Hiking onwards, you’ll drop down to the hamlet of Zeughaus, tucked away in a small valley, where there’s a hikers’ bunkhouse you can use this as your base. Otherwise, continue down the valley for an hour or so and you’ll reach the Kirnitzsch valley, which you can follow downstream to the Lichtenhainer waterfall.
Here you can jump on a vintage tram, the Kirnitzschtalbahn, which will chug through to the spa town of Bad Schandau; alternatively you can hike there in two-and-a-half hours. Stay the night here in Bad Schandau – there are plenty of sweet guesthouses, or try the smart but reasonable Hotel Sigl’s.
The next day, leave the quiet charm of Bad Schandau and jump on a train back to Dresden – it’s time to see something of the famous old town. From the Mitte station it’s a short walk east to the wonderful Baroque courtyard of the Zwinger, ringed by great museums and art galleries, and beyond it the royal palace and cathedral.
One of the city’s oddest museums is the German Hygiene Museum, on Lingnerplatz; it’s stuffed with exhibits on bodily functions of every kind, including the iconic Transparent Man (currently a woman).

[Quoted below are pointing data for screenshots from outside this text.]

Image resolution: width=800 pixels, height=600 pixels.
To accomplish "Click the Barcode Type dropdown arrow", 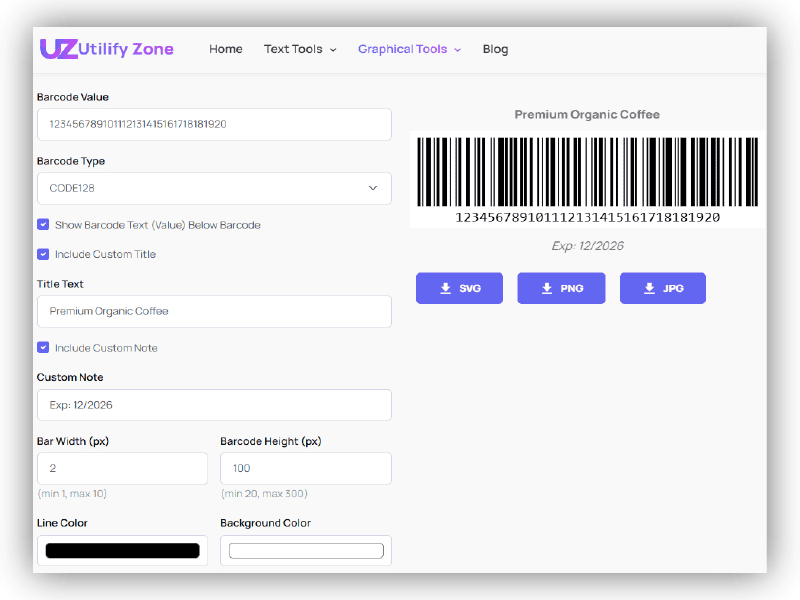I will tap(375, 188).
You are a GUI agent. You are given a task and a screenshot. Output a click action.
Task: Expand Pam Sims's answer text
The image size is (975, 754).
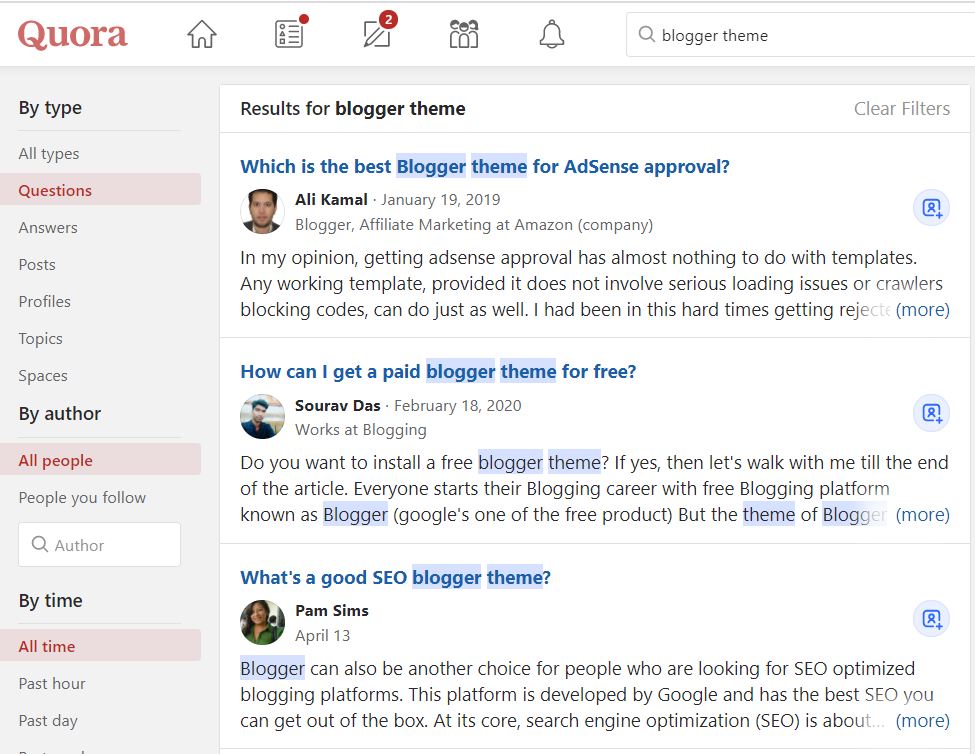click(923, 720)
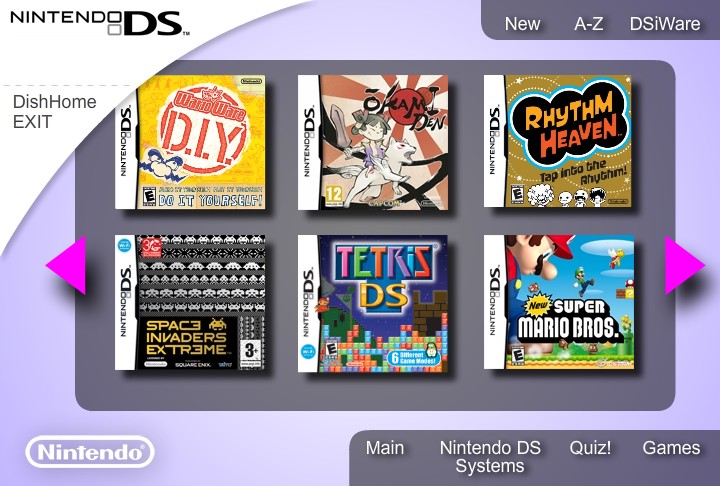Open the DSiWare tab
720x486 pixels.
(664, 24)
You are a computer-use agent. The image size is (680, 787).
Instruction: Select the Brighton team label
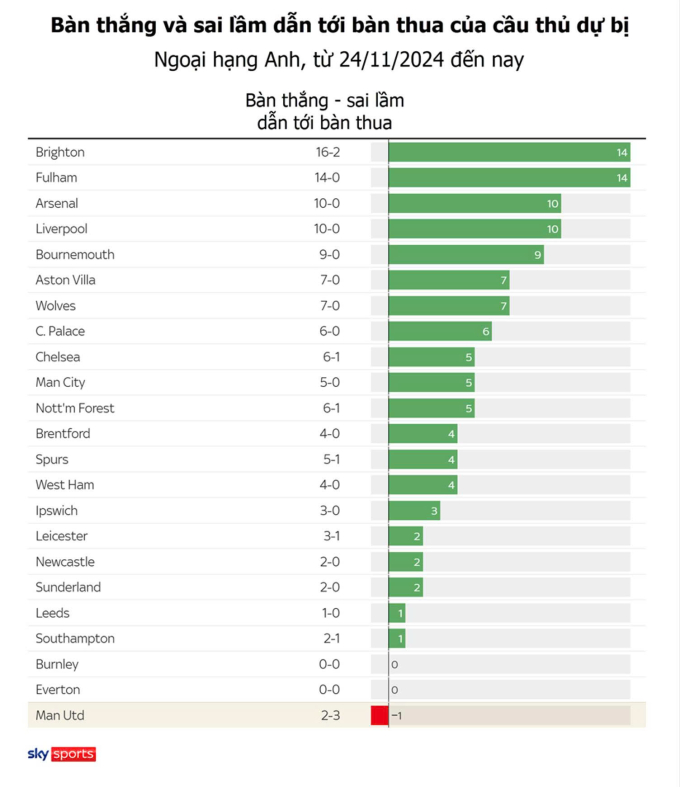(60, 152)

Don’t miss Friedrichstadt, once a prosperous suburb and now semi-dormant. You’ll pass the 200m-long Baroque façade of the Marcolini Palace, where Napoleon and Wagner both lived; it’s now a hospital, but you can wander through the gardens to the massive Fountain of Neptune. Beyond is the port, where you should seek out the Fischhaus Alberthafen, a fish restaurant that’s a long-standing local favourite.
Heading back into the heart of the city along Magdeburger Strasse, you can’t miss the bizarre sight of a factory disguised as a mosque. This is the unique Yenidze building, built in 1908 as a cigar factory but modelled on an ancient tomb in Cairo. The cupola terrace makes a superb location for an afternoon beer or two, looking east up the Elbe, before contemplating the flight home.